In history, neural networks had been investigated for image coding. From 1980s to 1990s, a number of studies were reported on neural network-based image compression [1, 2]. At that time, the networks were shallow and the compression efficiency was not satisfactory. Recently, neural networks, usually under the name of “deep learning,” have been reconsidered for image/video coding, which demonstrates great potential . The Future Video Coding Study Group (FVC-SG), belonging to IEEE Data Compression Standard Committee (DCSC), has been studying neural network-based image/video coding for more than five years. In 2020, FVC-SG called for evidence on deep learning-based image coding technologies , and received several proposals. Based on the received evidence, FVCSG developed a reference image codec, namely Neural Image Coding (NIC) . It has been shown that NIC outperforms the existing standardized image coding solutions significantly in
compression efficiency . FVC-SG reached the consensus to develop a standard for neural network-based image coding. The standard developing activity has been approved by IEEE Standards Association and been assigned the project number P1857.11, named Standard for Neural Network-Based Image Coding. FVC-SG became the IEEE 1857.11 Working Subgroup (1857.11 WSG). 1857.11 WSG now calls for proposals on neural network-based image coding technologies as well as suggestions on neural network-based image coding standard. The remainder of this document is organized as follows. Section 2 defines the scope of this call for proposals. Section 3 presents the detailed requirements of proposals. Section 4 is devoted to the evaluation procedure. Section 5 describes the dataset. Section 6 summarizes the timeline. Section 7 gives some other details, including contact information.
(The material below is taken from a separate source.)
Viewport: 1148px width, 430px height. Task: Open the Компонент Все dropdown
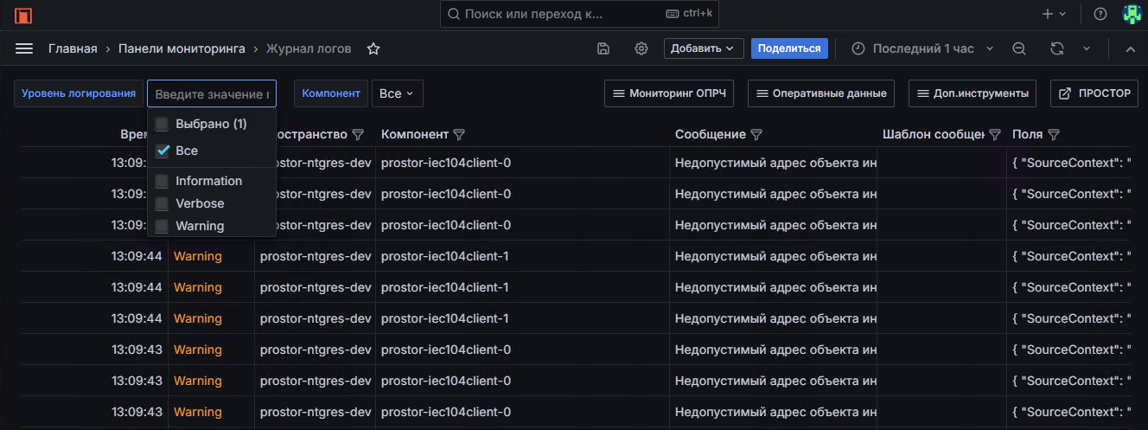(x=397, y=93)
1857.11 WSG plans to solicit and evaluate, both objectively and subjectively, relevant solutions for neural network-based image coding. An image coding solution is considered relevant as long as it (including encoder and decoder) is built primarily upon neural networks and supports input images with the following attributes:
- Content: natural images (refer to the provided dataset for example);
- Resolution: up to 8K (i.e. do not exceed 7,680×4,320); internal subsampling is allowed, but decoded images shall have exactly the same resolution to the input;
- Bit-depth: 8-bit; internal bit-depth change is allowed, but decoded images should be 8-bit;
- Color space: RGB; internal color space conversion is allowed, but decoded images shall be RGB.
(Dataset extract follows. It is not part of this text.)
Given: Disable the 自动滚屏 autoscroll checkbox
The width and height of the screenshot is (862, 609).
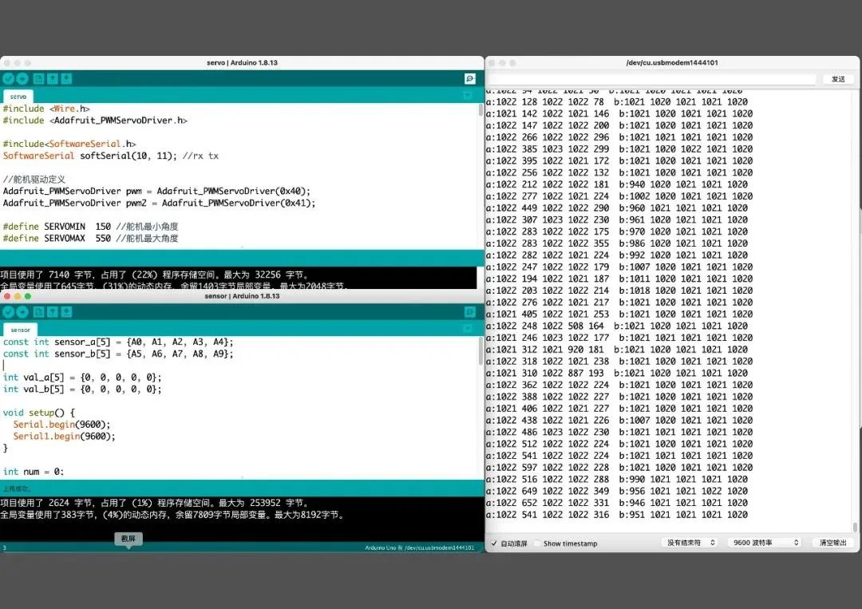Looking at the screenshot, I should pyautogui.click(x=494, y=544).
A solution is considered less relevant if it integrates neural network-based tools into traditional image/video coding schemes (like JPEG, JPEG2000, HEVC, VVC, etc.), e.g., a neural network-based filter to postprocess JPEG decoded images. 1857.11 WSG reserves the right to judge whether a submitted solution is relevant enough to be involved in the evaluation.
Proponents shall submit a) a technical document, (b) a decoder implementation, (c) some compressed bitstreams, and (d) some decoded images, all of which are considered a complete proposal. To facilitate evaluation and to ensure fair comparison, it is required to compress the specific test data, which will be available later, without any change to the decoder. In addition, it is strongly encouraged to use the specific dataset for training and validation. More details about the dataset are provided in Section 5.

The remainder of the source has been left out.